The request:
Please copy every line from the start of the entries through the line containing "pyautogui.click(x=944, y=492)", inclusive, offsetting each coordinate in the answers by adding 69.

::: Data to use

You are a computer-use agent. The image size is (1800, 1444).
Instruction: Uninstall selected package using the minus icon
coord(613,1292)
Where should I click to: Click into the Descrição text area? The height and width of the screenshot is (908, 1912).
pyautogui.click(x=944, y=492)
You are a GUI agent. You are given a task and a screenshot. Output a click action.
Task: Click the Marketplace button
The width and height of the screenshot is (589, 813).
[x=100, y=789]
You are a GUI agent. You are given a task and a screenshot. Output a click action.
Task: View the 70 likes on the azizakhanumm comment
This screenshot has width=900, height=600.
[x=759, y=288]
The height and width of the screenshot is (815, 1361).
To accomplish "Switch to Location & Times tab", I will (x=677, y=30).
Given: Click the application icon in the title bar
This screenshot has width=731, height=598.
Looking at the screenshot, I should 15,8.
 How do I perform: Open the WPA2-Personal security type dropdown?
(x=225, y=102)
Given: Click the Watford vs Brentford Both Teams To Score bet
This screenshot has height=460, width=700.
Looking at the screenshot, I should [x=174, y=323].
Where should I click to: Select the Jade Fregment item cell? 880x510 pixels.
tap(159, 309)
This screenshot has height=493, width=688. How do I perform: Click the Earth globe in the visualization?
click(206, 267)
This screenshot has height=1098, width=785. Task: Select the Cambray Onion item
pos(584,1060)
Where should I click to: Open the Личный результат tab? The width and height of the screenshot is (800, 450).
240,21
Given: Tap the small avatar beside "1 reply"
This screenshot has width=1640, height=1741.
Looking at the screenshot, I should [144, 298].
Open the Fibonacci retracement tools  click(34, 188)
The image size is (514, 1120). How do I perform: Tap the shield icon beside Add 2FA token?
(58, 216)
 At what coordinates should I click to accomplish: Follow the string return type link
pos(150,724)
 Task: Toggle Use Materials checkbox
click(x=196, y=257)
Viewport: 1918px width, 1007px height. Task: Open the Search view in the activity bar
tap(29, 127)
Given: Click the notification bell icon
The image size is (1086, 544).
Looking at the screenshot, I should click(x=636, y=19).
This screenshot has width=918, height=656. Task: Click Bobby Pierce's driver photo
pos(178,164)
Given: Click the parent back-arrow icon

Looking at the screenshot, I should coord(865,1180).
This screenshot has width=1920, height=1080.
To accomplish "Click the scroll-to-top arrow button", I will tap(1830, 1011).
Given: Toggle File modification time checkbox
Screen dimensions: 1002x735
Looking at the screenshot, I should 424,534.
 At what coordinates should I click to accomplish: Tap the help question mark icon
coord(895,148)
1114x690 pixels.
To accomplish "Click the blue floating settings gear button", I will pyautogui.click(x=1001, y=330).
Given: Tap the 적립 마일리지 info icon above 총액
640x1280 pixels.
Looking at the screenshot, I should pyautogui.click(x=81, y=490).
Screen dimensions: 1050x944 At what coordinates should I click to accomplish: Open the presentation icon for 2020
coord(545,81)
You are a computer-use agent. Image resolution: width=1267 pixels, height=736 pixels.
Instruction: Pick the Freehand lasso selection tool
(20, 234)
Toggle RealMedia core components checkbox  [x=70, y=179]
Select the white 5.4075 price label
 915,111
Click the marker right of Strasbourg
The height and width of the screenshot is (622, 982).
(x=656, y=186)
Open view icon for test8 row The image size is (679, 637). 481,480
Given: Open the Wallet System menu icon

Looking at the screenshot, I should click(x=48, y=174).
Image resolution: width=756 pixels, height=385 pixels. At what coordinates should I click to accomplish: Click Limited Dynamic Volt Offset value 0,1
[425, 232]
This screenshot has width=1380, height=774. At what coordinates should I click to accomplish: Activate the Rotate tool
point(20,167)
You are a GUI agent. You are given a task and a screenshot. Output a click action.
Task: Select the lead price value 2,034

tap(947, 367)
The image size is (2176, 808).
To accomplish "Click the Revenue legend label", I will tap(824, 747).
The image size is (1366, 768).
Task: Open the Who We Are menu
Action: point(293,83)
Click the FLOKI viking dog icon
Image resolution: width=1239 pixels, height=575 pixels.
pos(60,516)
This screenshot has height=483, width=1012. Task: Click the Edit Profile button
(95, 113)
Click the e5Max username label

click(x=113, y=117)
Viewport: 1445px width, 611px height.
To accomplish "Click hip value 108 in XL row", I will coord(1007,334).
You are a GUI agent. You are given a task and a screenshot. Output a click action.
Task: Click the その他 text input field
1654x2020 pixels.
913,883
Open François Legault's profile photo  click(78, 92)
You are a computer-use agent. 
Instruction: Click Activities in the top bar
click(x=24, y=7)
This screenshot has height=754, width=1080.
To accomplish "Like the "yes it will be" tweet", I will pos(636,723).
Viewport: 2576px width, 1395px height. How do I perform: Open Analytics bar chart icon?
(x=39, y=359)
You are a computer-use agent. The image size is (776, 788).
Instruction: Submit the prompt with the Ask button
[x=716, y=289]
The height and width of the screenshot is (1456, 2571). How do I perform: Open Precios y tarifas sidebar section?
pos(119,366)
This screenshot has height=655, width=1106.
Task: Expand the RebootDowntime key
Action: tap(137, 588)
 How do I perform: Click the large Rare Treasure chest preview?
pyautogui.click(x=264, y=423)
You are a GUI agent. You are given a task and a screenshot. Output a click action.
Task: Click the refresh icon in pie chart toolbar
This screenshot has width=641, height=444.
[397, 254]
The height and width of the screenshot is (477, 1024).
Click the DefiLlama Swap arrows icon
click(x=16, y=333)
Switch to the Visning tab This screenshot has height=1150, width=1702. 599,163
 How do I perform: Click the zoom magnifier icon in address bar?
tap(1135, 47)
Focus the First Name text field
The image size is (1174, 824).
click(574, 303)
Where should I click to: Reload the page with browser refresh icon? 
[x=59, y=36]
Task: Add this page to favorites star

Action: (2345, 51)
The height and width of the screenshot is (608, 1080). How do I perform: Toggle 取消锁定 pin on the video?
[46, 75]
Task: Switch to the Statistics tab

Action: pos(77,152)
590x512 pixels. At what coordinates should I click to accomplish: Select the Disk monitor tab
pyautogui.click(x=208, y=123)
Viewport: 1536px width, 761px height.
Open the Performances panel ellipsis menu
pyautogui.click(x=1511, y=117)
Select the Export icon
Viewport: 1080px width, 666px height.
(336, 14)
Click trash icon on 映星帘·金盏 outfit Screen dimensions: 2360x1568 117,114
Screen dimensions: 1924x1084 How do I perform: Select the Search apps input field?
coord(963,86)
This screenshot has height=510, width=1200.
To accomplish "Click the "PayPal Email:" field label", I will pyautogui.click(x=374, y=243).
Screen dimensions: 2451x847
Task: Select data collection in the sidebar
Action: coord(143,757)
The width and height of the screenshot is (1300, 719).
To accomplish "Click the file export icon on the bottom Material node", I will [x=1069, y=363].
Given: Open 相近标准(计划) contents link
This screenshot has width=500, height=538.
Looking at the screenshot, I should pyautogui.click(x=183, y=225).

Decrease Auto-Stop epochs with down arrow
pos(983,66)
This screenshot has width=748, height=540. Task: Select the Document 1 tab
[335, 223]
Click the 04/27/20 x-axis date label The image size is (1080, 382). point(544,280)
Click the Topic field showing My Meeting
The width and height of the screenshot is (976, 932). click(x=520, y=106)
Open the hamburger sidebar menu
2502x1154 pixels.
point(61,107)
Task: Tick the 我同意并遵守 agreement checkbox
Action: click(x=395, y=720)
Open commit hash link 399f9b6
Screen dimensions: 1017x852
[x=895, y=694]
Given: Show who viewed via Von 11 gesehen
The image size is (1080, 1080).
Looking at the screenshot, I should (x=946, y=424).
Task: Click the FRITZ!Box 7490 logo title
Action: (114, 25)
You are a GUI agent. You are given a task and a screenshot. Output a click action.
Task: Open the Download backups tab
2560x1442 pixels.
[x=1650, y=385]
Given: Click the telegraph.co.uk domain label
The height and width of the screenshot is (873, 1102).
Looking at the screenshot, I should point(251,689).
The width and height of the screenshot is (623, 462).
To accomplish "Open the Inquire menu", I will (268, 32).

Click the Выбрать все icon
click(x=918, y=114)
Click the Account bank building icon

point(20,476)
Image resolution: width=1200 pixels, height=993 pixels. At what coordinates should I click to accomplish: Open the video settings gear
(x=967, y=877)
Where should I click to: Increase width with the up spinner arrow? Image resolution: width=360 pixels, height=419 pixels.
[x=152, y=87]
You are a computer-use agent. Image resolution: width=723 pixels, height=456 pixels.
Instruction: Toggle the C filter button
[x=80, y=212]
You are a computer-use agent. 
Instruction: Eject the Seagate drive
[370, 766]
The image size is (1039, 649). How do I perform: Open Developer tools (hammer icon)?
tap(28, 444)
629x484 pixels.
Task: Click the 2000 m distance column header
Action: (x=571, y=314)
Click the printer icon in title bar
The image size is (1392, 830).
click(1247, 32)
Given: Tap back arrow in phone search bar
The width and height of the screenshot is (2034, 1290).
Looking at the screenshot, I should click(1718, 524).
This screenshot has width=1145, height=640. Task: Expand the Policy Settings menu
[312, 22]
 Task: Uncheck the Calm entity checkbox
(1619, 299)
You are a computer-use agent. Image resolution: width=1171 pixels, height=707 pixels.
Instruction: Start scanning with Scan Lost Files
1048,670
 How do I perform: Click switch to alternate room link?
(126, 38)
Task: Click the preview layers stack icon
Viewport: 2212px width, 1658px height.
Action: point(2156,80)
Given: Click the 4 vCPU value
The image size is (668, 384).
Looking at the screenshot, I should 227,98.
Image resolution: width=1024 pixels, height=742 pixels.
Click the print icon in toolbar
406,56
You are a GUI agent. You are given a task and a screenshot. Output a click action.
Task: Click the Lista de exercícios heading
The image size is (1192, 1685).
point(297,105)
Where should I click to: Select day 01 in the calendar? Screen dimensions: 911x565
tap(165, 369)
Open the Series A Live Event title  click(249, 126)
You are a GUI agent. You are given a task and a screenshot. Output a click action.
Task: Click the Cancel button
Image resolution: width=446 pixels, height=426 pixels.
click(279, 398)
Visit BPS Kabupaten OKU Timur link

::::::

Exercise result:
You are a computer-use agent. The image size is (1800, 1444).
Instruction: Uninstall selected package using the minus icon
coord(682,1361)
Where should I click to: Click into the Descrição text area? The height and width of the screenshot is (908, 1912).
pyautogui.click(x=1013, y=561)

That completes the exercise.